Now that we've got the basics under our belt, we're going to move on to some more complicated things! The primary goal of this chapter is to teach you about two very important things in Rust: ownership and borrowing. We'll be doing this by building another project! Time to bust out cargo new:
❯ cargo new school-calculations
Created binary (application) `school-calculations` package
❯ cd school-calculations
We're going to read in some data about some students in CSV format, and print some information about them. First, we are going to try to build this parser ourselves, but then we'll switch to using a pre-built one.

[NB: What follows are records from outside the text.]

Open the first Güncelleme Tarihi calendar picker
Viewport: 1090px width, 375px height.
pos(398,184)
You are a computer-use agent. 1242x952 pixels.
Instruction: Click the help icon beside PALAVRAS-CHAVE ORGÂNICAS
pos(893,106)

Here is the first version of our program:
use std::fs;
fn main() {
let students = fs::read_to_string("students.csv").unwrap();
for line in students.lines() {
let name = line.split(',').next().unwrap();
dbg!(name);
}
}
You'll also need to create a new file, student.csv, in your school-calculations directory. Not in the src subdirectory!
Steve, History, 4.0
Steve, Math, 3.5
Steve, Handwriting, 2.5
Ferris, History, 3.0
Ferris, Math, 4.0
Ferris, Handwriting, 3.5
If you run it, you should see this output:
❯ cargo run
Compiling school-calculations v0.1.0 (C:\\Users\\steve\\tmp\\school-calculations)
Finished dev [unoptimized + debuginfo] target(s) in 0.01s
Running `target\\debug\\school-calculations.exe`
[src\\main.rs:8] name = "Steve"
[src\\main.rs:8] name = "Steve"
[src\\main.rs:8] name = "Steve"
[src\\main.rs:8] name = "Ferris"
[src\\main.rs:8] name = "Ferris"
[src\\main.rs:8] name = "Ferris"
Let's break it down. First, we use std::fs. This is short for "filesystem," and contains lots of goodies for working with files. We then use the fs::read_to_string function to read a file into a string. This operation may fail; for example, the file may not exist. We're gonna just crash for now, so we use our trusty friend unwrap().

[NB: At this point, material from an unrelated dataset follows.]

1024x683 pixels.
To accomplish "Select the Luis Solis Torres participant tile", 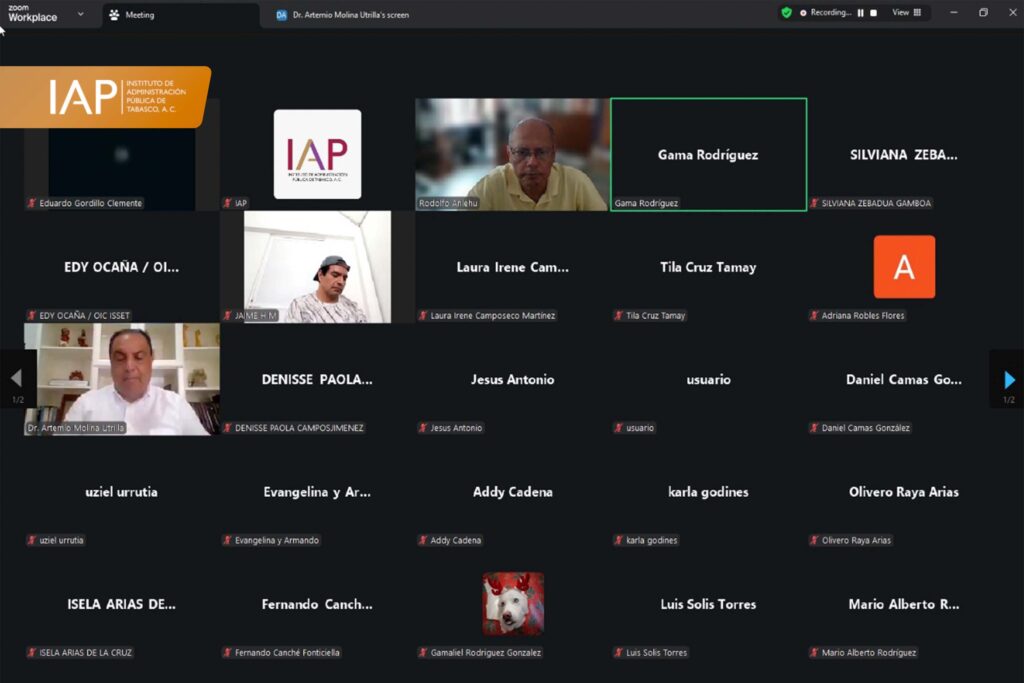I will (708, 604).
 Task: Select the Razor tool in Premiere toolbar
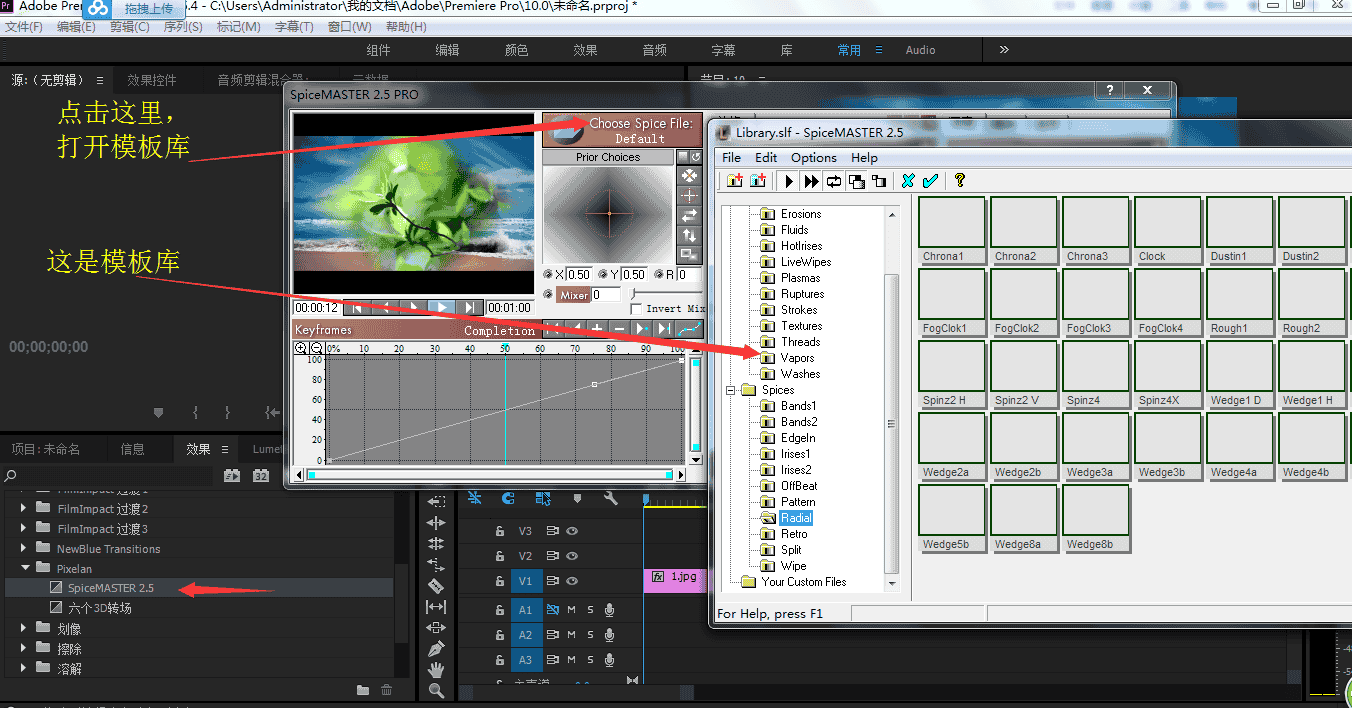pos(436,585)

We talked a bit about use previously, but we didn't get into a ton of detail. use brings a particular name into scope. This means that you can use use to shorten lines that you may repeat. For example, all three of these variants would work:
// no use at all
std::fs::read_to_string("students.csv").unwrap();
// use the `fs` module, like we did in the program
use std::fs;
fs::read_to_string("students.csv").unwrap();
// use the `read_to_string` function directly!

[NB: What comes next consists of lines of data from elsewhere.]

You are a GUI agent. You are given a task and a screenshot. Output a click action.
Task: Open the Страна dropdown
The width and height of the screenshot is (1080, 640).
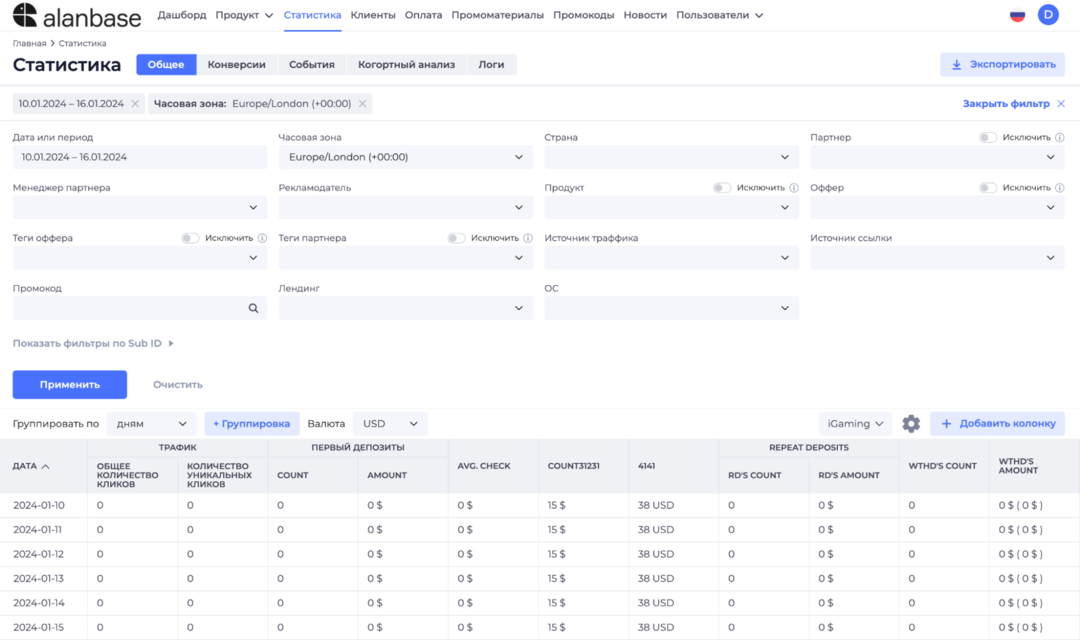click(x=671, y=157)
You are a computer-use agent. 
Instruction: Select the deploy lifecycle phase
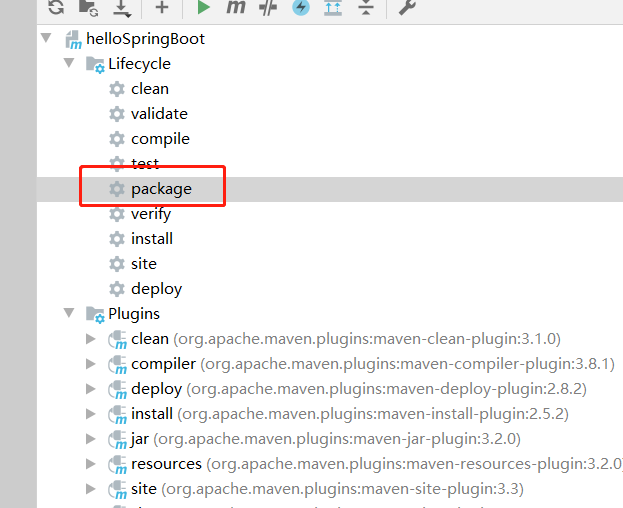(156, 288)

use std::fs::read_to_string;
read_to_string("students.csv").unwrap();
All of these are valid options! But there's two things I'd like to share: the first is, you may note that you never needed to use std; for the std name to be in scope. This is because Rust automatically inserts a use std; for you; using the standard library is so common, it would end up being in basically every program. The second is, we chose the version we did on purpose: it's generally considered idiomatic to import the parent module, and then use it to call the function. fs::read_to_string lets you know that read_to_string comes from somewhere else. The exception to this is types; types use the third version, and are imported directly. We haven't written any type signatures for functions yet, but they get used often enough that it can feel very verbose to include the parent module in them.
In the end, it's your code: use it how you want to.
The second thing we have to talk about with this call to read_to_string is the return type. We've seen that string literals have the type &str. But read_to_string doesn't return a &str, it returns a type called String. This duality is in Rust a lot:
String: owned type&str: borrowed typeIn other words, we sometimes say that types "have ownership" or "are borrowed." What does that mean, though? For now, we're going to go with this definition:
String has ownership of the contents of the string. This means that they can grow, shrink, and generally change.&str borrows the contents of another string. This means that it's a view into another string. This means that it doesn't grow, shrink, or change.